Supplied material: Begin
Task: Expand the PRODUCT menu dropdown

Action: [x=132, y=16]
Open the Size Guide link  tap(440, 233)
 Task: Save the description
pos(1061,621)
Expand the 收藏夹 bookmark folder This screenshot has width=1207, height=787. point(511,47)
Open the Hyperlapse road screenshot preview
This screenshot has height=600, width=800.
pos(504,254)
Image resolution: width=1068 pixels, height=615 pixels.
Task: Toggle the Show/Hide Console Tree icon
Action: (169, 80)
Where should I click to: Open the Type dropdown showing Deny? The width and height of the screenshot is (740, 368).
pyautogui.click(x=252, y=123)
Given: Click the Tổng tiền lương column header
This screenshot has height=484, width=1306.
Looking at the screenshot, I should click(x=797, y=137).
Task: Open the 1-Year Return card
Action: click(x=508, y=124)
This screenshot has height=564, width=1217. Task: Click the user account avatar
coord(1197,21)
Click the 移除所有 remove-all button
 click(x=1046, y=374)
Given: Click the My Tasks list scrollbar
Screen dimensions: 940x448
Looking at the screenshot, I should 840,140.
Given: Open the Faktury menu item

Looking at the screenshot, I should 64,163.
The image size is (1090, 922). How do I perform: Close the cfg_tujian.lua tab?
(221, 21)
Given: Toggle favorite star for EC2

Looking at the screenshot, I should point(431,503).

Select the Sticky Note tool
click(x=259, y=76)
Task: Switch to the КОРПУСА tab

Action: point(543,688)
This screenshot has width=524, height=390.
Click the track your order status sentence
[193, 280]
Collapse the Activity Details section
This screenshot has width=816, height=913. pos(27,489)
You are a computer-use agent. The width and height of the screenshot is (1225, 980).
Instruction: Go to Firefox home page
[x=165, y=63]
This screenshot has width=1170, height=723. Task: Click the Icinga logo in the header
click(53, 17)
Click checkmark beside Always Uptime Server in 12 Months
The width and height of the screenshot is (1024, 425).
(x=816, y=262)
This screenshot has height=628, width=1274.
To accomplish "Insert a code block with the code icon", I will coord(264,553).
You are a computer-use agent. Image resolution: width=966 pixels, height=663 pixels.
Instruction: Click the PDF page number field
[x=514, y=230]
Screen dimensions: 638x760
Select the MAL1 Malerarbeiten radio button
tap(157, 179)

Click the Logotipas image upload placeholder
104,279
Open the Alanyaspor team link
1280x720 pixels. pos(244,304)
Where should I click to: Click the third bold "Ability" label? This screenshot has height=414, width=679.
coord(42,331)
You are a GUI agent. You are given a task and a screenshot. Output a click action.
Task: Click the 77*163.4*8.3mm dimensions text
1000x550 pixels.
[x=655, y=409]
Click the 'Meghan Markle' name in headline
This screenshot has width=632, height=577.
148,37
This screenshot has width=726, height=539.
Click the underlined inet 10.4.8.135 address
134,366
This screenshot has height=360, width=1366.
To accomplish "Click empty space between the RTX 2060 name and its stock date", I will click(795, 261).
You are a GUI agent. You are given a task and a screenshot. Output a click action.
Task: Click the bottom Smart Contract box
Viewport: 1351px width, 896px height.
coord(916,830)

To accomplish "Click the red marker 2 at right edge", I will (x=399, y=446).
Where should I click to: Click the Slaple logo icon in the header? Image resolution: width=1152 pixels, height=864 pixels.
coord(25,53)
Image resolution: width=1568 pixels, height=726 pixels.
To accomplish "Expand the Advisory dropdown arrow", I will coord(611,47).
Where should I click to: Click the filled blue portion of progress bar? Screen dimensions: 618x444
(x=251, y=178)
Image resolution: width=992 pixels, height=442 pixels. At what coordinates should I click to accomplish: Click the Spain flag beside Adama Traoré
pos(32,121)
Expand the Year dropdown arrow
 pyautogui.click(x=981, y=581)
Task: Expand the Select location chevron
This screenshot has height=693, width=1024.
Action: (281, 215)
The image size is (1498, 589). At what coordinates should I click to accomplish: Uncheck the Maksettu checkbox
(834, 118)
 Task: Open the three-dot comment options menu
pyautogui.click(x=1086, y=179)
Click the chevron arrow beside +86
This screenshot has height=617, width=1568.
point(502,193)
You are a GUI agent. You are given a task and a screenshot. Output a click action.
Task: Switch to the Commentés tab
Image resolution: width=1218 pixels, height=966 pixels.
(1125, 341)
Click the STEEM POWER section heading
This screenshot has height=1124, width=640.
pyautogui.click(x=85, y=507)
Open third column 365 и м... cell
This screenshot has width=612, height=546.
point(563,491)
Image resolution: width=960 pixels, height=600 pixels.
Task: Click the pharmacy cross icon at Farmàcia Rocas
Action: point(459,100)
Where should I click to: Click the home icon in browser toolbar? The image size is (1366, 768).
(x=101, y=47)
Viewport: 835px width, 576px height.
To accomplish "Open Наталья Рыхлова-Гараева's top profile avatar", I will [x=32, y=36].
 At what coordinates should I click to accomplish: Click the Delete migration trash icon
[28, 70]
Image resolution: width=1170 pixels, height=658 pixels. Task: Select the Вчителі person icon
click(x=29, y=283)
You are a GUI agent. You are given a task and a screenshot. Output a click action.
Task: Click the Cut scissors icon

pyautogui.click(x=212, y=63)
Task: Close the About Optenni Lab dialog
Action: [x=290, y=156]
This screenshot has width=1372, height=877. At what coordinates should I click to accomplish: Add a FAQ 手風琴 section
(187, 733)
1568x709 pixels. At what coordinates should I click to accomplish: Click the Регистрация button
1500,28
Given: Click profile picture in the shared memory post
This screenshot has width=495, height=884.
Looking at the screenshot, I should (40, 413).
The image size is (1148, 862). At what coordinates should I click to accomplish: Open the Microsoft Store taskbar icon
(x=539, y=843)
Supplied material: End
### Task to carry out
Search the entries for the word "computer", then list each line that holds it.

### Solution
You are a computer-use agent. The width and height of the screenshot is (1225, 980).
You are a computer-use agent. Image resolution: width=966 pixels, height=663 pixels.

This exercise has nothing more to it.